The snippet datelined FLORENCE, June 7 is from a newspaper press release
that was printed in newspapers across the U. S. in June 1904. Many are
available on newspapers.com.
President Theodore Roosevelt sent a note of condolence and told US customs
to let the body enter the U.S. without delay. (I have not seen those
primary Roosevelt documents.)
Martin Naparsteck in his book MRS. MARK TWAIN: THE LIFE OF OLIVIA LANGDON
CLEMENS has a good summation of the activities surrounding her death, p.
160. The text is available on google books.
On Wednesday, December 29, 2021, Scott Holmes <[log in to unmask]>
> I recall some mention of possible difficulties in returning Livy's body to
> the United States from Italy.
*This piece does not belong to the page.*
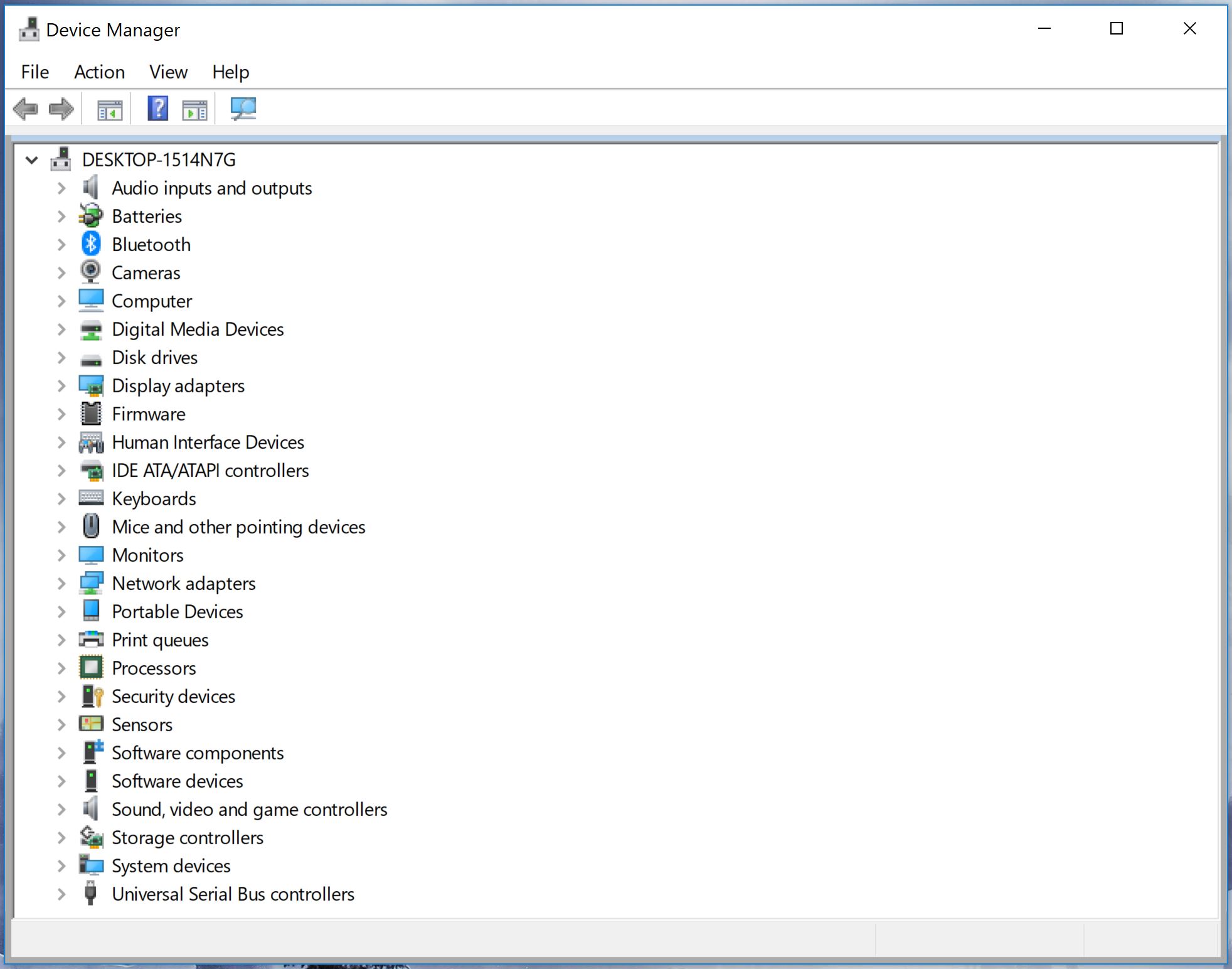Image resolution: width=1232 pixels, height=969 pixels.
Task: Collapse the DESKTOP-1514N7G root node
Action: click(x=33, y=160)
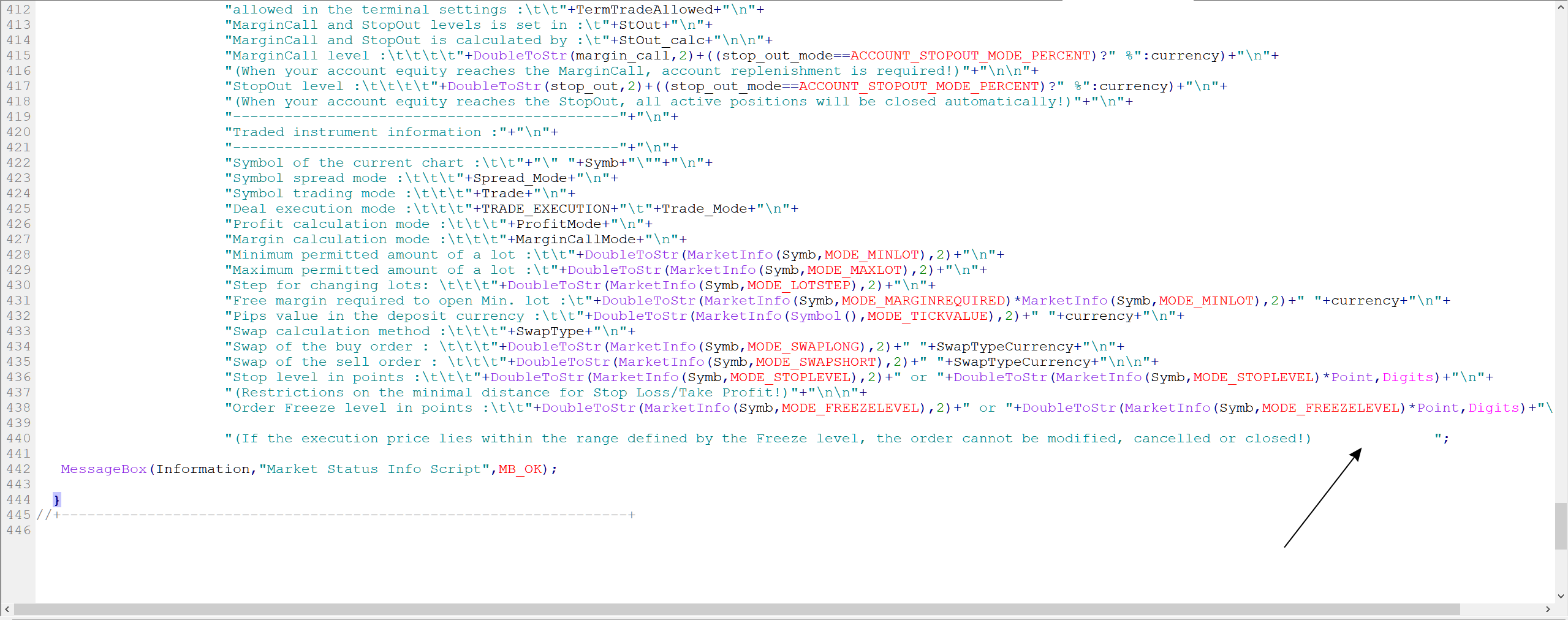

I have been unable to find a reference to
> the American ambassador, or someone of near his rank, clearing the way to
> ship her body as proper documentation had not been obtained. The remark
> that recurs in my mind is that such clearance was given because of Mark
> Twain's celebrity and that an ordinary person would have been stymied and
> unable to send a body home again.
> The only reference to bureaucratic interference in Livy's death that I
> have been able to find is a mention in Day by Day "FLORENCE, June 7.—A
> funeral service of the simplest character took place over the body of Mrs.
> Samuel L. Clemens in the Villa Quarto to-day after a vexatious visit from
> sanitary officers and compliance with annoying regulations. Only members of
> the family were present." There was no reference to this comment other
> than MTP.
> I'm working on an essay touching on Twain's relationship with
> bureaucracies and this instance seems an important encounter. There are
> many others but this one is what prompted me to consider this question.